Written problem: Pick out every line in the material below that contains the string "range", and copy each of those lines.

━━━ Records for processing ━━━

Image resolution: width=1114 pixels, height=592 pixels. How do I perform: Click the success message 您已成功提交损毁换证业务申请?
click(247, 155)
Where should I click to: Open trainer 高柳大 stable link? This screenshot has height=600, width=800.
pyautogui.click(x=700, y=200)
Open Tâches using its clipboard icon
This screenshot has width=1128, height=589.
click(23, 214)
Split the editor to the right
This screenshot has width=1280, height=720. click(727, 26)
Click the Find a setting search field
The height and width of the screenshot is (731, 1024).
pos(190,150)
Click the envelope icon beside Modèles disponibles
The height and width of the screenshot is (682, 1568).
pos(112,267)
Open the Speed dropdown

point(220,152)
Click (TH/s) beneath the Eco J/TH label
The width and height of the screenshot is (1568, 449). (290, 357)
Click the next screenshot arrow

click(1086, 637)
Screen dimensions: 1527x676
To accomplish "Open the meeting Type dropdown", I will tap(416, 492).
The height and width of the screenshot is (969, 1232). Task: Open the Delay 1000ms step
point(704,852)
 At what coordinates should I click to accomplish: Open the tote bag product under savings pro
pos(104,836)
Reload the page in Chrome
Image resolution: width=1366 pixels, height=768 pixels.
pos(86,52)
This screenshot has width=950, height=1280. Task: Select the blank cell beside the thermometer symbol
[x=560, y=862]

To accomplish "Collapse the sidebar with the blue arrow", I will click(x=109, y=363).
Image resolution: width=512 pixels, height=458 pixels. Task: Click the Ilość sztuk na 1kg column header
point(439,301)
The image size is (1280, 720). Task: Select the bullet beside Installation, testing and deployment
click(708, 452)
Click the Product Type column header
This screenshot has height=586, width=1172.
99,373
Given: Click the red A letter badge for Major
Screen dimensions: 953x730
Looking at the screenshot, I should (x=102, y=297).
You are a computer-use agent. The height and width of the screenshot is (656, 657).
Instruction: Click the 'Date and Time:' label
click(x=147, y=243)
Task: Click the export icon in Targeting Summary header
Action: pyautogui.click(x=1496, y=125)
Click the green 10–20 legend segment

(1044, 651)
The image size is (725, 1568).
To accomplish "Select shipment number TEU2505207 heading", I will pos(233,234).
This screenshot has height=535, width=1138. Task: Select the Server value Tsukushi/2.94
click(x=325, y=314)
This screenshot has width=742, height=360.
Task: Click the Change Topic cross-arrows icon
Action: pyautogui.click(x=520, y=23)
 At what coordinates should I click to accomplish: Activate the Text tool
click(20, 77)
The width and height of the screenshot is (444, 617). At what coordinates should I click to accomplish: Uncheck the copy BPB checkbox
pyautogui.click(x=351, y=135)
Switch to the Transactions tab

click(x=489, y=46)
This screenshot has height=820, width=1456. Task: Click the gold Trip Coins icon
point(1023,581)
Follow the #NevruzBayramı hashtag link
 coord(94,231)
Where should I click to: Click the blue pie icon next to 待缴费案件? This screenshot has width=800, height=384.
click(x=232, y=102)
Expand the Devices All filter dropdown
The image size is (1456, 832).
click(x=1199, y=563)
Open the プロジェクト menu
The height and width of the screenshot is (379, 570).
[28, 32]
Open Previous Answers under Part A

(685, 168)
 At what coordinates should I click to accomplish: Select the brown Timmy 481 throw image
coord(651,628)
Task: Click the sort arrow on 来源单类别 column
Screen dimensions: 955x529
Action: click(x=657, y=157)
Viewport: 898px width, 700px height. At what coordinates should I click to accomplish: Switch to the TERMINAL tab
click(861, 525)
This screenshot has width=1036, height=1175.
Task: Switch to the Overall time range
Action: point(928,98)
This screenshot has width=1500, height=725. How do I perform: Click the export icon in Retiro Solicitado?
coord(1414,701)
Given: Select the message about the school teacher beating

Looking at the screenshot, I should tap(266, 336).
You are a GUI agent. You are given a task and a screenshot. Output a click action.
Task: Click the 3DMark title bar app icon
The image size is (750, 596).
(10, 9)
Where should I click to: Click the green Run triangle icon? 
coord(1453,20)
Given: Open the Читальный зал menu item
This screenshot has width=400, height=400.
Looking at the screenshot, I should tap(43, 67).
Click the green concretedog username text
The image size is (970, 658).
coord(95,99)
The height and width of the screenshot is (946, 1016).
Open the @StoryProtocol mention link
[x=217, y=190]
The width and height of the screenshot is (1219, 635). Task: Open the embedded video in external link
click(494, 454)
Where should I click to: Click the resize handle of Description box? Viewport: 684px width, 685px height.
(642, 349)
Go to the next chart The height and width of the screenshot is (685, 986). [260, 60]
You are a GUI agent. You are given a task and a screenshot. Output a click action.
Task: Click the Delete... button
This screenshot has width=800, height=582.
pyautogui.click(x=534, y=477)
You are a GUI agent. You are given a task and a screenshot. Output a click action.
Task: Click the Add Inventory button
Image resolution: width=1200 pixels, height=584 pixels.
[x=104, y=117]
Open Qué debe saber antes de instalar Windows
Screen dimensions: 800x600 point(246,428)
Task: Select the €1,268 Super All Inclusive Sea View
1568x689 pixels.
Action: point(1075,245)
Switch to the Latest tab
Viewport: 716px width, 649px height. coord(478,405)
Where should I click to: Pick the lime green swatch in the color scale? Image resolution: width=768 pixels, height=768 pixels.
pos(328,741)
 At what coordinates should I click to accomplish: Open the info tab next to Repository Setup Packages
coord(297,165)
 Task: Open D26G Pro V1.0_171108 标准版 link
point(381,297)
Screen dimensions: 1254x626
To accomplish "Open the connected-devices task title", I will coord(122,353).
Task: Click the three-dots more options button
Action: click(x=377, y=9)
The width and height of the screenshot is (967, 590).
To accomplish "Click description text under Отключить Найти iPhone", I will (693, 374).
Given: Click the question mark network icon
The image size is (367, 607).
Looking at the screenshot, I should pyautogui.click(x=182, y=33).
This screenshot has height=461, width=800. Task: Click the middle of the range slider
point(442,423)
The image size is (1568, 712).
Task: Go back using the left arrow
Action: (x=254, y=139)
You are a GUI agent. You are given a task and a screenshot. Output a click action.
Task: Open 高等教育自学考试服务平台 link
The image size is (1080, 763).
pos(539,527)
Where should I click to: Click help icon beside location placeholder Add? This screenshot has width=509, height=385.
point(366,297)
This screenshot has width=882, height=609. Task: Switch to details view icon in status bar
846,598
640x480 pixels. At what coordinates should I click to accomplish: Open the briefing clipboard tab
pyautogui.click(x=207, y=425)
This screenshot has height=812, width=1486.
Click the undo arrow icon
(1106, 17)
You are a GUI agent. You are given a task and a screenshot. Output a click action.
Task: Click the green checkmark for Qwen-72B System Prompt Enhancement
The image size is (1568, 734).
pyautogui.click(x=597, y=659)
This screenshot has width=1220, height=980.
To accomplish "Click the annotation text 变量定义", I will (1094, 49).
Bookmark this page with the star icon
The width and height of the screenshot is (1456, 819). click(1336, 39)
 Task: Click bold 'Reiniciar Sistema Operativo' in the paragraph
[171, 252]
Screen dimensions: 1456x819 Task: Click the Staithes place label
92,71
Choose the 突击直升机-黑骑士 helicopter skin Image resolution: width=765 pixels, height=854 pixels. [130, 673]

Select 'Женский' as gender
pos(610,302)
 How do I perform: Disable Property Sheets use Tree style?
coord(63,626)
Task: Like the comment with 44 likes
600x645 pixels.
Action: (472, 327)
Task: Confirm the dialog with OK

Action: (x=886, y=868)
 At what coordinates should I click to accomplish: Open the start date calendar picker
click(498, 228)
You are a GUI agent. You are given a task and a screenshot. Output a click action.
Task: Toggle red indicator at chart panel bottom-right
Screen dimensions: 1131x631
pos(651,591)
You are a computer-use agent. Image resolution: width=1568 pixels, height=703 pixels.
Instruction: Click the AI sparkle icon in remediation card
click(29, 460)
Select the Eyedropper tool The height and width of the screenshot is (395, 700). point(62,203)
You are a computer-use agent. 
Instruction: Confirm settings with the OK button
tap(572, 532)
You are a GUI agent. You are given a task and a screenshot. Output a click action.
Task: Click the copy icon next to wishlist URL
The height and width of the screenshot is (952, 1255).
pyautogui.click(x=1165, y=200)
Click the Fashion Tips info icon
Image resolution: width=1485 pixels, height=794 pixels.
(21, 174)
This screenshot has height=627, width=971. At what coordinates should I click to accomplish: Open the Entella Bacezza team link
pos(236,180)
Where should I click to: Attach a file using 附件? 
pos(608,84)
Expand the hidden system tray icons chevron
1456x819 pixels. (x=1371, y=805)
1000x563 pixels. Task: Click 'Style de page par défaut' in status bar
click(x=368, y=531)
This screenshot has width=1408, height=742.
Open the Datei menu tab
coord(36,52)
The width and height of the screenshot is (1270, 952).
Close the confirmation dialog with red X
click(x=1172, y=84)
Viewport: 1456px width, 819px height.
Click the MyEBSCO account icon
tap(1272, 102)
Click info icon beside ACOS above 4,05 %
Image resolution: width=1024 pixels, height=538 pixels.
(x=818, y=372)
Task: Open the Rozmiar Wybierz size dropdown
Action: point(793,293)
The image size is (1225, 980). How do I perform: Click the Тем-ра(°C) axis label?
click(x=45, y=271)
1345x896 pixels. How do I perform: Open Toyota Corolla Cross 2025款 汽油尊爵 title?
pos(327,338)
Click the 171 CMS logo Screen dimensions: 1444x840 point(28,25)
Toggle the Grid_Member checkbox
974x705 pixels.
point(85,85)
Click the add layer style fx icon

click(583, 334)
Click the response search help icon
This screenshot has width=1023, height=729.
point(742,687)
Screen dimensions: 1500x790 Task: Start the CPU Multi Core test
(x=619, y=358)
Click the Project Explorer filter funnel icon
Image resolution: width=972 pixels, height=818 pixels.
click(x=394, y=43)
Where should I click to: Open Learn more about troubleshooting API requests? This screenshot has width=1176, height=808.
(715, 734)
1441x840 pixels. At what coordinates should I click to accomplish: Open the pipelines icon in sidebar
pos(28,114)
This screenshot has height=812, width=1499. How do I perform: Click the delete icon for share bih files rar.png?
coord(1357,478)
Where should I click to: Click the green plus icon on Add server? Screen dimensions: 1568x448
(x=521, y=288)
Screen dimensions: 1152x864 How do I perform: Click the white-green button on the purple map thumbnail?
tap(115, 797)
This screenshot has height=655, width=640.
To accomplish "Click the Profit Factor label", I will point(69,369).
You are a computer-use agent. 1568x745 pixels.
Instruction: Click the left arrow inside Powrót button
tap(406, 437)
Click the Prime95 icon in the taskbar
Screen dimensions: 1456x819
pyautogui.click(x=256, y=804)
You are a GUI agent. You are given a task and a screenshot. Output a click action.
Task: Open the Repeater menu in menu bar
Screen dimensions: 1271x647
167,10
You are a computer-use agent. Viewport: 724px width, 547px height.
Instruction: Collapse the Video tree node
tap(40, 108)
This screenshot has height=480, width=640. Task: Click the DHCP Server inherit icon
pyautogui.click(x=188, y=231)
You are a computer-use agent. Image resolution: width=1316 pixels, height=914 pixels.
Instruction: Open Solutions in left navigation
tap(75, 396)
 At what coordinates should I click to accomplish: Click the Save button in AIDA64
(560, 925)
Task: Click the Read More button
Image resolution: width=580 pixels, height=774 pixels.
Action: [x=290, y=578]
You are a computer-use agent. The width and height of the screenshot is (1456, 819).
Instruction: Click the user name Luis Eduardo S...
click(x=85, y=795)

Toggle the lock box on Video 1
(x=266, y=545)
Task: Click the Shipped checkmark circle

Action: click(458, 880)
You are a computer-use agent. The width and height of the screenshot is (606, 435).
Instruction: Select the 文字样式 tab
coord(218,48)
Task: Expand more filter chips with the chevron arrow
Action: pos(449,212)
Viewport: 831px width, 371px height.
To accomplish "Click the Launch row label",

━━━

Worked solution:
Task: Switch to the Overall time range
This screenshot has height=461, width=800. Task: Click the middle of the range slider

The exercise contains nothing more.